I went through the Llama-2 white paper that was released with the model by meta. I was hoping to learn some special technique they may be using to train their models. Apparently, there isn't any. The learning process is straightforward. What is different is the huge costs associated with fine tuning after the model is trained. This fine tuning requires human interaction and feedback. To incorporate the feedback, the model has to be altered that requires more computation. Training, fine tuning the model costs more than $20M (~$4 per hour and 5M hours). This immediately limits the number of players who will actively develop LLMs. The cost of adding safety to these models (e.g. block prompts for ransom letters etc.) is almost as high as cost of training the model.

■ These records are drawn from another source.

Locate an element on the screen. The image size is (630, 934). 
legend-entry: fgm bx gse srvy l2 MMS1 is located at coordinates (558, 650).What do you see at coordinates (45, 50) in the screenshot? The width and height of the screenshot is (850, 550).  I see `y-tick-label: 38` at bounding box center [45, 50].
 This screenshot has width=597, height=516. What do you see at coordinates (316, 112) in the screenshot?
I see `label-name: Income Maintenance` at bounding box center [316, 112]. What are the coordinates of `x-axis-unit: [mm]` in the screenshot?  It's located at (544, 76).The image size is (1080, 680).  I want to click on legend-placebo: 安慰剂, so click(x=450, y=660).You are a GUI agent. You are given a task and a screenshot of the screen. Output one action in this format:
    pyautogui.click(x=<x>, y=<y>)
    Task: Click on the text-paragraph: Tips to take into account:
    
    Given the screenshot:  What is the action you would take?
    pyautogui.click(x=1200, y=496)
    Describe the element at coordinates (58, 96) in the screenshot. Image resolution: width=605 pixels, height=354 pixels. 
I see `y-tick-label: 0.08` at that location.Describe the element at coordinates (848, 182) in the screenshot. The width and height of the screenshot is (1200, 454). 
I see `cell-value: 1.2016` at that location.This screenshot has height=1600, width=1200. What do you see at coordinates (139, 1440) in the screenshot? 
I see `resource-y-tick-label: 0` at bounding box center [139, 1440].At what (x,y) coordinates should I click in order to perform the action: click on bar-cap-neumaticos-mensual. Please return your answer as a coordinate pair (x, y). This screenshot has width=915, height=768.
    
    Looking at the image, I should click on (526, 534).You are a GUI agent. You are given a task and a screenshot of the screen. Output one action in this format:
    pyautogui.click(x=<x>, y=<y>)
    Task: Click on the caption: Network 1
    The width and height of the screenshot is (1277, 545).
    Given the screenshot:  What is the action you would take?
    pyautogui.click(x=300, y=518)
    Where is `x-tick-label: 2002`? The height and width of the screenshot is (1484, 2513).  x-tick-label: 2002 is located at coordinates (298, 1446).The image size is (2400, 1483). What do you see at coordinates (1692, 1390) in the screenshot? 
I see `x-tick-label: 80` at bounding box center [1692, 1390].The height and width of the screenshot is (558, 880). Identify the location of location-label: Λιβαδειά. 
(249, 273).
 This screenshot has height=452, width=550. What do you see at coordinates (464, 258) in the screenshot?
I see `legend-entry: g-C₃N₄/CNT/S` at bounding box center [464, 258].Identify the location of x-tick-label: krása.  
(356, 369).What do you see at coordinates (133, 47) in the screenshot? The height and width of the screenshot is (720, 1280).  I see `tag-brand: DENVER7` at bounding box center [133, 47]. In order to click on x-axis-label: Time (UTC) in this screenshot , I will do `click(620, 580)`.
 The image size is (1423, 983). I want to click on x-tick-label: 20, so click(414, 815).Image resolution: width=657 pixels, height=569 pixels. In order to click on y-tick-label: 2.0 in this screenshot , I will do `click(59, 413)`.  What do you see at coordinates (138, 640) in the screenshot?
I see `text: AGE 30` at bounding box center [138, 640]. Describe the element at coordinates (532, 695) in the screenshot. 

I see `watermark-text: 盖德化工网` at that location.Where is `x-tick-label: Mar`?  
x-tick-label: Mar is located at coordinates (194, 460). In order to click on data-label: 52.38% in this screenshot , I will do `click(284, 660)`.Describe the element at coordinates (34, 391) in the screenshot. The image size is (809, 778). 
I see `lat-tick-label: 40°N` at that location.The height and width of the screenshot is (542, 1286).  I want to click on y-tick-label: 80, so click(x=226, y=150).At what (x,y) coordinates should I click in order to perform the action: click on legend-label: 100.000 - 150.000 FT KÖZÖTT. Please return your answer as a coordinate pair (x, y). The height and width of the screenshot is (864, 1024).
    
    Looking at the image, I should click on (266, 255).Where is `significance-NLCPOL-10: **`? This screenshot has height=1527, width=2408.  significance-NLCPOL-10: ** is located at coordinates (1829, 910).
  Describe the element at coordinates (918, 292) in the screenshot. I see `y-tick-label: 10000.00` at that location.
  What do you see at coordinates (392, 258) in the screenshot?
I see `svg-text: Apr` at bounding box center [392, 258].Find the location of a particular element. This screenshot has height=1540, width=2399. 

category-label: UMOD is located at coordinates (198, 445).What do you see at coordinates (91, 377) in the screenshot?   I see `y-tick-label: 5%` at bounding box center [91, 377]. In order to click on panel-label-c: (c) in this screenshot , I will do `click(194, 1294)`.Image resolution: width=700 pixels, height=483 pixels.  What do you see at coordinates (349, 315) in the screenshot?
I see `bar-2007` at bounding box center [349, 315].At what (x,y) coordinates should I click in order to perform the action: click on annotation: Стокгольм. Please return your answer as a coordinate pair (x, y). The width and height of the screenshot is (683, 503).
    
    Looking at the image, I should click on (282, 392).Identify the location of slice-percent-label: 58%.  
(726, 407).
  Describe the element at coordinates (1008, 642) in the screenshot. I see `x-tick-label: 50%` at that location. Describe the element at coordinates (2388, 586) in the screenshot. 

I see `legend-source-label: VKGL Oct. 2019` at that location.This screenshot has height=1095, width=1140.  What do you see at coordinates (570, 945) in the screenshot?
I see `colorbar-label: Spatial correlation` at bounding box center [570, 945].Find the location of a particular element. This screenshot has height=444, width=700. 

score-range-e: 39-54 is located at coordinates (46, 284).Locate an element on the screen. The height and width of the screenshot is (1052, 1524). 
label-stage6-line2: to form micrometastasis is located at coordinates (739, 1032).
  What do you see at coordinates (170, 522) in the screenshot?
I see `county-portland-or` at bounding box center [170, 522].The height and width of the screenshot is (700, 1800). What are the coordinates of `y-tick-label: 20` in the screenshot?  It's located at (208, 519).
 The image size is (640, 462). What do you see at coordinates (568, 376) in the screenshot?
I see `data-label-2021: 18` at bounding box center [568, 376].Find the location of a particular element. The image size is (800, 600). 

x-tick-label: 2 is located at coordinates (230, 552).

Another interesting tidbit from the paper was the assertion that RoCE based 200 Gbps interconnected cluster was adequate and more economical than Inifiband based cluster. RoCE uses commodity ethernet. If one can train 70B parameter model with trillions of tokens using commodity ethernet with RDMA, what is the compelling need to move to expensive NVLink linked superchips based systems? May be they are overfitting? (pun intended)
There is a significant cost to building these models that are shared with public (unknowingly) i.e. they are climate related. The carbon emission of these clusters is shown in the paper at 539 tonnes of CO2e. It took 3.3M hours of GPU (A100-80G). All of this to chat with a bot?
I found more benchmarks and metrics related to safety, climate and other social concerns in the paper than what one finds a technical paper.
It was easy to play with the model using oobaooga's text gen UI. I used the 13B parameter model from the family of Llama-2s released. It is a bit dated. You can see for yourself.